朝農業生活を楽しむ様子をお届けする『雨のちハレ、ときどき農業生活』です。約1200平米の耕作放棄地を借りた友人のお手伝いする形で、リモートワークと並行しながら、100%オーガニックの鎌倉野菜を育てています。
雑草を取り除いたり、ミニ耕運機「こまめ」で土を耕す話だったり、種や苗を植えたりしてきましたが、そろそろ収穫した野菜たちの話でもしようかと思います。今日は「ジャガイモ」です。
万能野菜!ジャガイモ豆知識
ジャガイモの中で日本の2大品種として知られているのが「男爵いも」と「メークイン」です。「キタアカリ」や「インカのめざめ」をスーパーなどで目にした人もいるのでは?煮ても焼いても揚げても茹でても美味しい万能な野菜として食卓に欠かせないものです。

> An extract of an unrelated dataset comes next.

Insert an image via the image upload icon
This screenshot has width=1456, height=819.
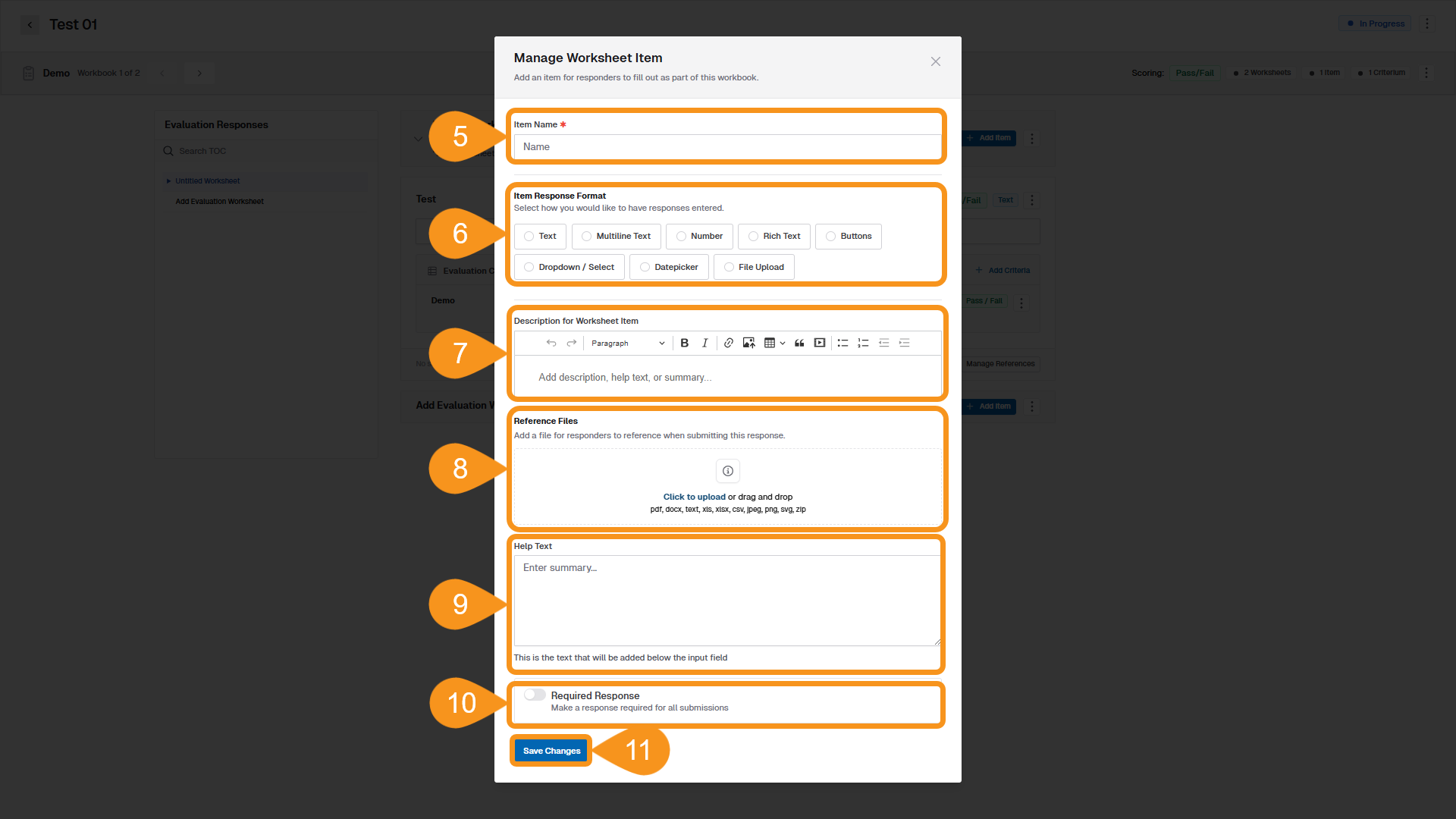click(x=748, y=343)
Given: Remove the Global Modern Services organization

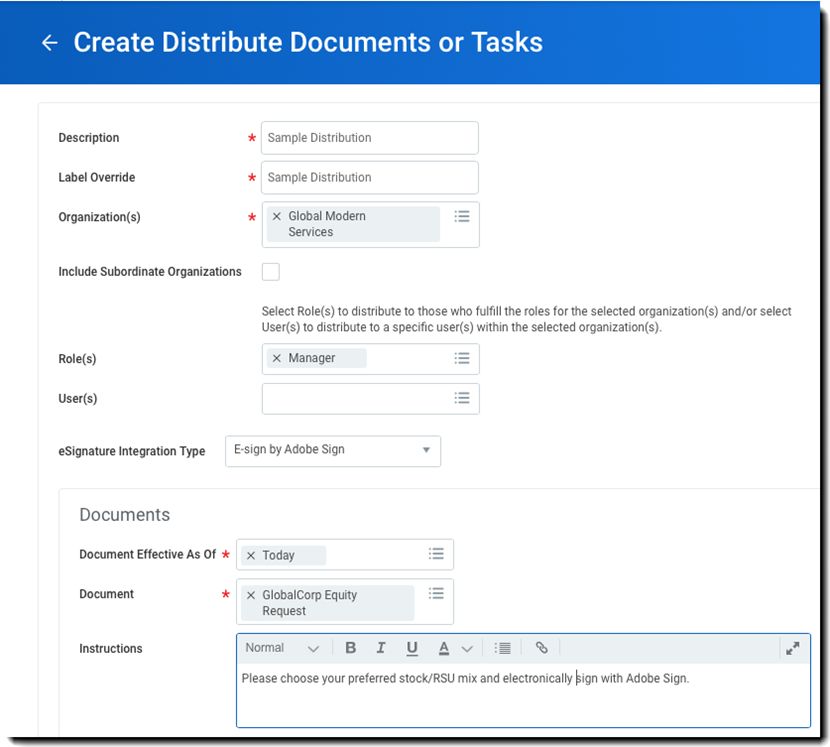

もともとは、南米アンデス山脈が原産。日本には東南アジアを経て16世紀に伝わり、保存性が高く、当時の船乗りたちの食料として重宝されてきた歴史があるとか。農林水産省では「馬鈴薯(ばれいしょ)」と称していて、かつては公的機関を中心に品種改良がなされていたそうです。
ジャガイモの普及企画がペルー政府などによって提案され、国際連合食糧農業機関(FAO)が「ジャガイモ栽培8000年を記念する『国際イモ年』」として2008年、一層の普及と啓発を各国に働きかけることになったそうです。8000年の歴史……、すごい。
あのプロレスラーから着想された新種のジャガイモ
数あるジャガイモの中で、僕たちが栽培したのは、インパクトある見た目をした「デストロイヤー」と呼ばれるもの。新種として登録されたのが2000年で、正式名称は「グランド・ペチカ」。「ペチカ」とはロシア式の暖炉を意味する言葉で「地面(グラウンド)から暖炉(ペチカ)の炎が出ている」と例えられて名付けられたとか。
濃い紫色の皮に、芽の周りだけ濃いピンクに染まる姿が、まるでマスクをかぶっている往年の覆面プロレスラー・デストロイヤーさんに似ているところから命名されたそうで、すっかり「デストロイヤー」として日本では定着しています。
派手な模様に反して味は抜群です。サツマイモと栗を合わせたようなほっこりした優しい甘味とコクがあり、でんぷん質が多く含まれている粘り気と、やや肉質なほくほくした食感ながら煮崩れしにくい特徴から、カレーやシチューといった煮込み料理に最適です。
優等生で革命児!?
病気に強く、耐湿性もあるため、比較的土質を選ばずに栽培できる品種で、光を通さない黒マルチを利用した栽培法であれば、イモが浅い位置に育ったとしても、光が当たらず緑化しにくく、育てやすい特徴があります。
また、貯蔵中の傷みが少ないため、貯蔵に向いた品種でもあり、家庭菜園派の人にも育てることができるため、プランターで栽培する人もいるようです。リング上で大暴れした悪役の名を拝命したにもかかわらず、超優等生なのがこの「デストロイヤー」なのです。
僕たちの畑でもその優等生ぷりを発揮しました。光が当たると起きる”緑化”を防ぐ黒マルチを施した以外は、完全に放ったらかし。耐陰性があるため日陰でも栽培可能で、無農薬でも病害虫被害を受けずに収穫できるため「園芸革命をおこすジャガイモ」とも呼ばれているそうです。
※注意点もあります。
ジャガイモ共通の注意点として、芽の部分には毒素が含まれています。芽を取り除かないで食べてしまうと嘔吐や腹痛、下痢やめまいなどの症状が出てしまう恐れがあります。デストロイヤーを調理する場合は、芽をしっかりと取り除いてから使用しましょう。
真夏にシチュー!デストロイヤーを食べてみた
ということで、うんちくばかり並べてしまいましたが、実際に調理をして食べてみました。まずは、煮込み料理の定番「肉じゃが」。
調理時間の短縮に欠かせない圧力鍋を使っても煮崩れしませんでした。砂糖をあまり使わない我が家では、薄味気味になる肉じゃがですが、デストロイヤーの甘味で十分でした。ほくほく感もしっかりあったので、「じゃがバター」にしても美味しいと思います。
そして次は、シチューにしてみました。
どうしてですかね、鍋とかおでんとか、真夏に熱いものを食べたくなる習性がありまして、連日猛暑が続くこの季節に冬の定番「クリームシチュー」です(汗)。夏らしくトウモロコシも加えてみましたけど、ホワイトソースともよく絡み、お好みで塩を少々加えると甘味が増して美味でした!
そのほかに、ローズマリーをふんだんに使ったジャーマンポテトにも最適です。夏のビールのおつまみにもデストロイヤーは大活躍でした。
農作業の唯一の対価は100%オーガニックの鎌倉野菜たちです。自分たちで育てた愛着があるからか、野菜一つひとつの個性が際立ち、甘味をしっかりと感じられる幸せなひとときになります。
まだまだ暑い夏と行動制限された日々が続きますが、リモートワークと並行しながら行なう朝農業が生活に程よいハリをもたらせてくれています。